Govt urges high court to lift power ban

| 16 October 1999 10:07 IST

Over year-long deadlock in the industrial and commercial sector in the tourist state may be removed if the high court now listens positively to the request made by the state to release power, lifting the ban.

The ban was imposed by the Goa bench of the Mumbai high court in May last year as the state was plunged into power crisis with allowing of series of power guzzlers when the state does not generate any electricity.

It banned not only new high tension industrial connections but even the low tension ones pertaining to commercial purpose and even illumination, except during the festivals and national days.

As a result, the pending list got swollen to 2328 establishments which is still waiting for power connection of over 51 MW. Goa draws only 210 MW from Maharashtra and Karnataka with huge transmission losses recorded in transit.

In spite of trying to arrest power thefts and also with the commissioning of 40 MW private power plant by the Reliance Salgaoncar Pvt Ltd Company in July, the tourist state is still crying for power. It had obviously resulted into bringing industrial development to a grinding halt.

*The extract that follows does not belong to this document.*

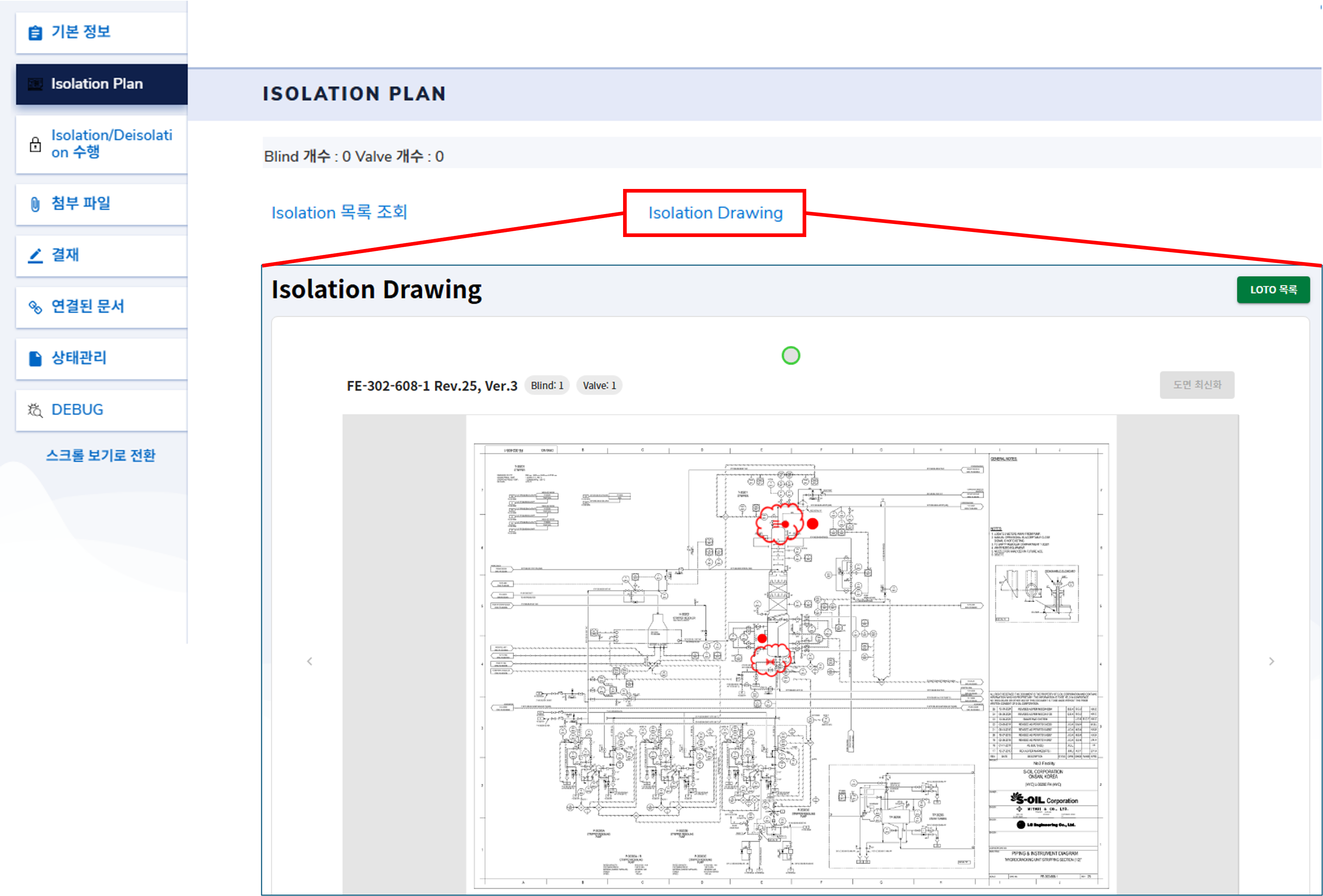Click the Isolation Plan sidebar icon
1323x896 pixels.
[35, 84]
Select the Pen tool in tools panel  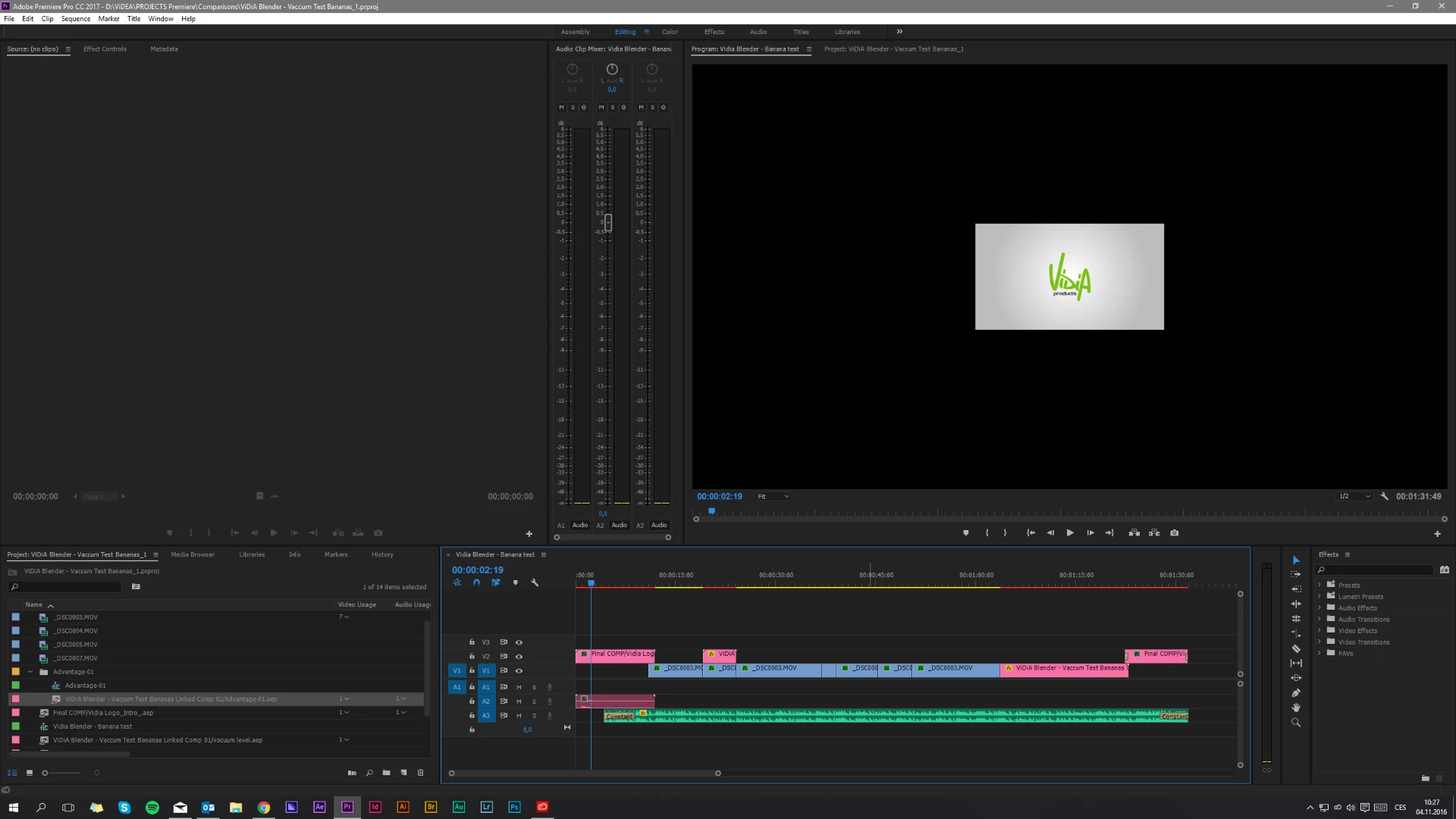click(1296, 693)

In an affidavit filed before the high court, the state has now requested to allow the electricity department to dispose 2263 applications for low tension in agriculture, commercial and motive power works, which requires only 10 MW of electricity.

"It would at least satisfy the power needs of small shops, kiosks, restaurants, hotels, small industries and poultry farms. Several industries are also facing losses as production has not begun but the loan payments", points out R A Ghali, the chief electrical engineer.

Both the LT and HT industrial categories can be taken care of by supplying 29.77 MW of the 40 MW of power purchased from the RSPCL. The department has also sought court permission to release connections up to 10 MW for the 6 applicants requiring 21.52 MW, in a chronological order.

Claiming that the load capacity of total consumption at peak hours has never exceeded 195 MW despite the total connected load of 814 MW, the department still claims that power crisis would not emerge even if all the applicants are given connections, in spite of a shortfall of 11 MW of power.